Sun, 16:02 27 Apr 2008 GMT17

 

Israel says probes death of Reuters cameraman
20 Apr 2008 22:10:57 GMT
Source: Reuters
(Updates with Israeli army statement, detail)

By Alastair Macdonald

GAZA, April 20 (Reuters) - The Israeli army said on Sunday it was investigating the death of a Reuters cameraman in the Gaza Strip last week and declined to say why one of its tanks opened fire, killing the journalist and five other Palestinians.

Four days after 24-year-old Fadel Shana was hit by a spray of metal darts from a controversial type of missile, the international news agency welcomed the response to its demands for an inquiry and urged the army to present its findings speedily.

Two teenagers died on Sunday of wounds sustained in the incident on Wednesday, raising the death toll to six.

The Israel Defence Forces said: "The IDF is conducting a field investigation to look into the claims regarding the circumstances of the death of a Reuters cameraman."

It added that it investigated all instances of civilian deaths and that all such field investigations were passed to the armed forces' senior law officer, the Military Advocate General.

Reuters Managing Editor for the Middle East, Mark Thompson, said: "We welcome this investigation and urge the IDF to share its findings with us as soon as possible."

Dozens of civilians have been killed in the Gaza Strip this year as Israeli forces have confronted Islamist militants from the enclave's ruling Hamas movement and other factions who have fired rockets into Israel and mounted other attacks on it.

Nineteen Palestinians were killed on Wednesday, 13 of them described by medics as civilians, after militants killed three Israeli soldiers who were on an raid into the territory.

It was the army's costliest day in Gaza in the past year.

"KILL TERRORISTS"

Israeli television screened one commander telling his men as they prepared to mount a new raid afterwards: "Four wounded and three dead in an encounter with three terrorists -- so we have been given a mission to go in ... Of course, we will try to locate terrorists and to kill as many terrorists as possible."

Data was not immediately available on how many field investigations the army has conducted into such deaths or whether any had led to disciplinary action.

The army statement rejected what it described as claims that it deliberately targets civilians.

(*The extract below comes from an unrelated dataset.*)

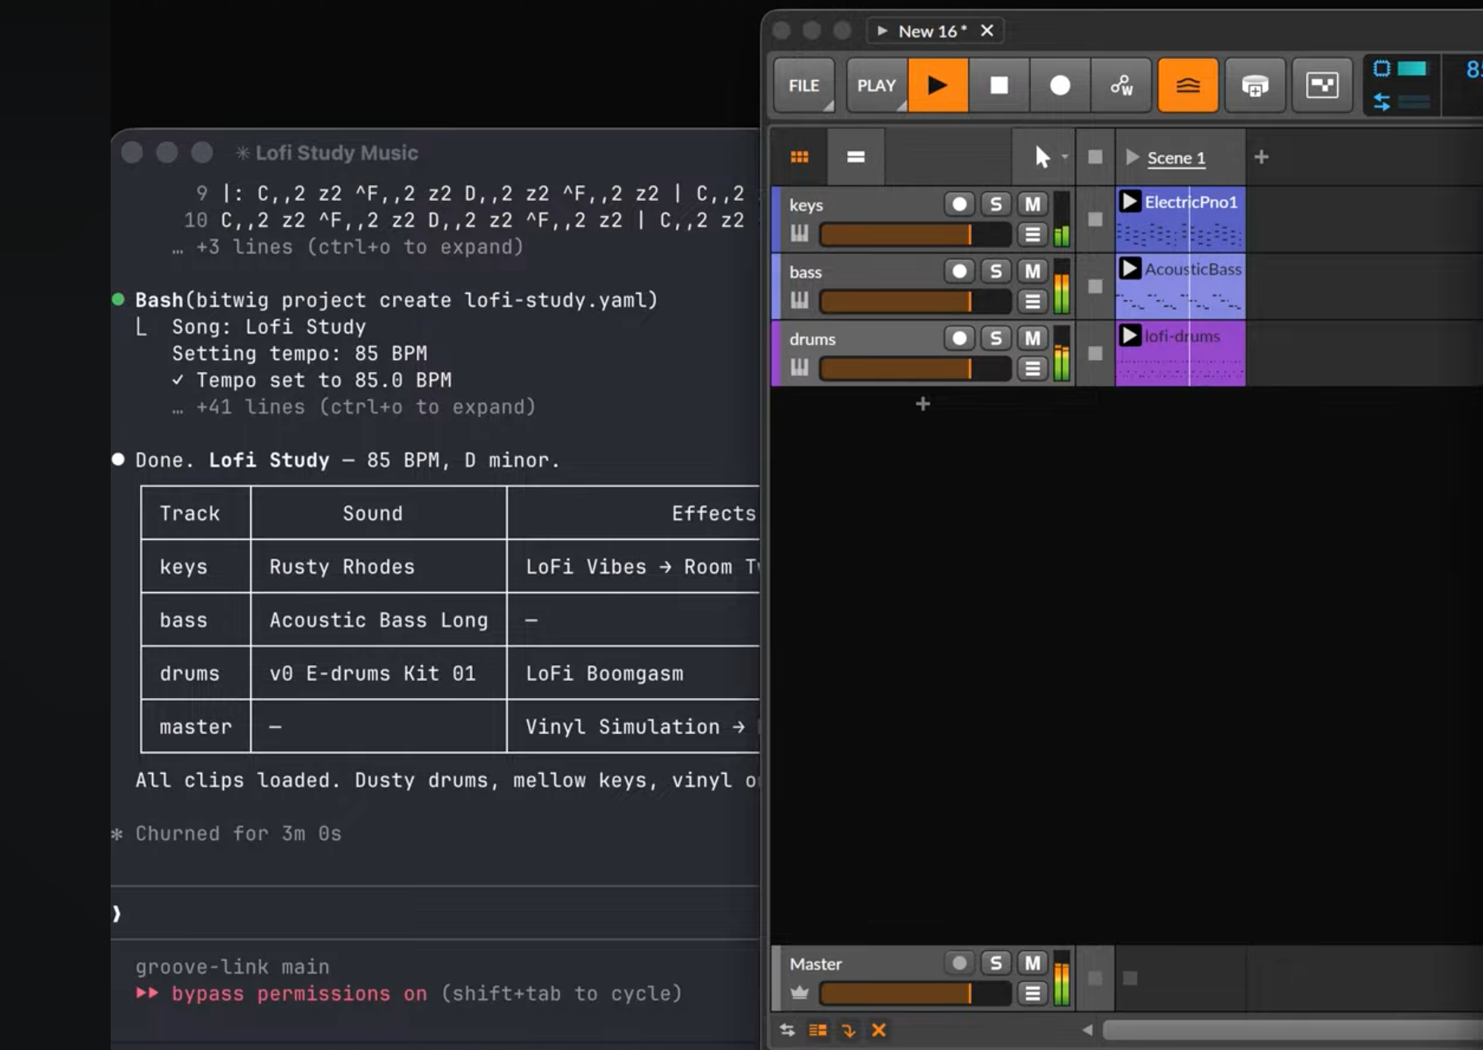1483x1050 pixels.
Task: Click the Scene 1 label in the launcher
Action: pyautogui.click(x=1176, y=157)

New York-based Human Rights Watch has said it has evidence suggesting that the tank fired "recklessly or deliberately" at the Reuters news crew.

Hospital officials named the two youths who died of their wounds on Sunday as Ahmed al-Najar, 17, and Bilal al-Dhaimi, 16.

Human rights activists and local residents have given the ages of three men and youths killed instantly alongside Shana as between 13 and 22.

Shana's body armour, which bore a blue-on-white "PRESS" marking, was ripped off by the attack, which medical examination showed had thrust several 1.5-inch (38-mm) metal darts through his neck, shredding his flesh and severing his spine.

He was filming a panoramic view of an area where an Israeli air strike had earlier killed several people at a spot about 1.5 km (a mile) from where he was standing. Next to him was his car, a sport utility vehicle bearing "TV" and "Press" markings.

A tank was also visible in his film, about 1.5 km away. It fired a shell seen exploding in mid-air, consistent with rounds designed to spray people with darts, known to the military as flechettes. Moments after that explosion, the camera stopped.

The Israeli army has defended its use of flechettes, noting that the Israeli Supreme Court turned down a petition to ban their use as a danger to civilian bystanders.